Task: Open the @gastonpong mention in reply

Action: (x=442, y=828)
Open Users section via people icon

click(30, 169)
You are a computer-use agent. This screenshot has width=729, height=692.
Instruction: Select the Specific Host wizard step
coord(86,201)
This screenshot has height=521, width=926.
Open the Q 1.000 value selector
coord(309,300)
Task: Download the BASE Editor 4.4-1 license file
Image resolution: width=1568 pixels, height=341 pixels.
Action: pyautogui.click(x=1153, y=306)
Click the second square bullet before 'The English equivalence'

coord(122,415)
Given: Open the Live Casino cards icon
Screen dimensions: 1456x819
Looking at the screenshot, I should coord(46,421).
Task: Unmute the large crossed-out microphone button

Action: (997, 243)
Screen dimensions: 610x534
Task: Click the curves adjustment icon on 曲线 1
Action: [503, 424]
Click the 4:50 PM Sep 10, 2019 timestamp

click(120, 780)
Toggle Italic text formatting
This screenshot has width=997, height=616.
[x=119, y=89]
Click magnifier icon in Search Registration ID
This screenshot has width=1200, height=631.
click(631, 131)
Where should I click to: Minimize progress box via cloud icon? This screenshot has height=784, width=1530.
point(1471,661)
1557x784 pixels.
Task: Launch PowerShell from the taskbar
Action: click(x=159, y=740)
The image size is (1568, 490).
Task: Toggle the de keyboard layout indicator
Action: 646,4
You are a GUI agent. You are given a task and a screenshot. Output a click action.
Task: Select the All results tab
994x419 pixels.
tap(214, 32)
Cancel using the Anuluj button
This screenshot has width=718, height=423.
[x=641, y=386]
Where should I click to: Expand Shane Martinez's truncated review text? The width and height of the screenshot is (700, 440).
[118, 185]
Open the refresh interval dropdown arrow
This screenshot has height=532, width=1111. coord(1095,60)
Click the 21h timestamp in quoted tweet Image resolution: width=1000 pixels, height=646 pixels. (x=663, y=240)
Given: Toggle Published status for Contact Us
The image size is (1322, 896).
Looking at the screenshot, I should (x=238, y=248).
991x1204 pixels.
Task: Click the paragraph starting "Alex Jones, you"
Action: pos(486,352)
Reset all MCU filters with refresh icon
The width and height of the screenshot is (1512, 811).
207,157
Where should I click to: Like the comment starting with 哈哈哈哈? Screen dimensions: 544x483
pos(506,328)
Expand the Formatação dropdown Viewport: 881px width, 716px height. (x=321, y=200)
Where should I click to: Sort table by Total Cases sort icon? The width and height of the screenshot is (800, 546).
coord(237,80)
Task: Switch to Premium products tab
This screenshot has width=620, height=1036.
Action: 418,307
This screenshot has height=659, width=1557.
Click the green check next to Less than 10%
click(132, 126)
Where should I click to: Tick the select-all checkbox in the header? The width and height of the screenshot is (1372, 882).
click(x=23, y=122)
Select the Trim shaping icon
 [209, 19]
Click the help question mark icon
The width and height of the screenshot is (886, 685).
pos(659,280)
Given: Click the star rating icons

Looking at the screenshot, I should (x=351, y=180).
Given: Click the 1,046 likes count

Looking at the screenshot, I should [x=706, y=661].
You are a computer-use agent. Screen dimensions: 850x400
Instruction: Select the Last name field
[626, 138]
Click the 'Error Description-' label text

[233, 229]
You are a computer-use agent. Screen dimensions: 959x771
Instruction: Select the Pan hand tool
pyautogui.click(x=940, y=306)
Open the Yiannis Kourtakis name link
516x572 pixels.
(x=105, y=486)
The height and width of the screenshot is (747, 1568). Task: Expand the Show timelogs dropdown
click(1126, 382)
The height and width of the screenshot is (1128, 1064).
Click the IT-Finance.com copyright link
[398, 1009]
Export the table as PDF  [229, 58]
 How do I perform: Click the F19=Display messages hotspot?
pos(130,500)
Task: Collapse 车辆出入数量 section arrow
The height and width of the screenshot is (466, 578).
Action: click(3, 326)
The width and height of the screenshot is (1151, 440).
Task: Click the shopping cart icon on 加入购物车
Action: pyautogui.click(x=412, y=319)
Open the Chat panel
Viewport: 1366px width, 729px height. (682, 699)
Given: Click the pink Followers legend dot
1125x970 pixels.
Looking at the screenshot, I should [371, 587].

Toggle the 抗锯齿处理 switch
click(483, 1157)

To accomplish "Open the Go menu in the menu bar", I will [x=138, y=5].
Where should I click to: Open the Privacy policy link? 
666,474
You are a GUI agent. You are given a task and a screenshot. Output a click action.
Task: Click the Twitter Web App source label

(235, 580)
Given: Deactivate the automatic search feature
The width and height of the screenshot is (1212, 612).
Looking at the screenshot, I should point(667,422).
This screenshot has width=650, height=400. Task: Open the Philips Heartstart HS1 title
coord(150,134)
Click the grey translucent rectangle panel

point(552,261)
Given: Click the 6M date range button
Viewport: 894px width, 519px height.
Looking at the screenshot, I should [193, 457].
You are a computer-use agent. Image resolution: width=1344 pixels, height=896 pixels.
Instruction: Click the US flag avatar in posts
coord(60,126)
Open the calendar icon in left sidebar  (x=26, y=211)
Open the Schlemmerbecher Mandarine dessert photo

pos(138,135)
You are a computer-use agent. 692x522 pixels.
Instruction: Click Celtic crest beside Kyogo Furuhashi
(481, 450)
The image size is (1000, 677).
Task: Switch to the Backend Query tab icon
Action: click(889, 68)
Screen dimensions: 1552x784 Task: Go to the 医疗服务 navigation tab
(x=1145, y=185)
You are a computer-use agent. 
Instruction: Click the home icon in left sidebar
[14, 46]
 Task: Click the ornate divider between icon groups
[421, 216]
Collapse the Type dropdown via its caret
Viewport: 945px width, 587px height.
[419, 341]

++++++++

Lines after the one containing "Given: Open the Live Casino cards icon" are left out; every line from the start of the entries through that line is restated word for word.

**Exercise result:**
Task: Open the @gastonpong mention in reply

Action: (x=442, y=828)
Open Users section via people icon

click(30, 169)
You are a computer-use agent. This screenshot has width=729, height=692.
Instruction: Select the Specific Host wizard step
coord(86,201)
This screenshot has height=521, width=926.
Open the Q 1.000 value selector
coord(309,300)
Task: Download the BASE Editor 4.4-1 license file
Image resolution: width=1568 pixels, height=341 pixels.
Action: pyautogui.click(x=1153, y=306)
Click the second square bullet before 'The English equivalence'

coord(122,415)
Given: Open the Live Casino cards icon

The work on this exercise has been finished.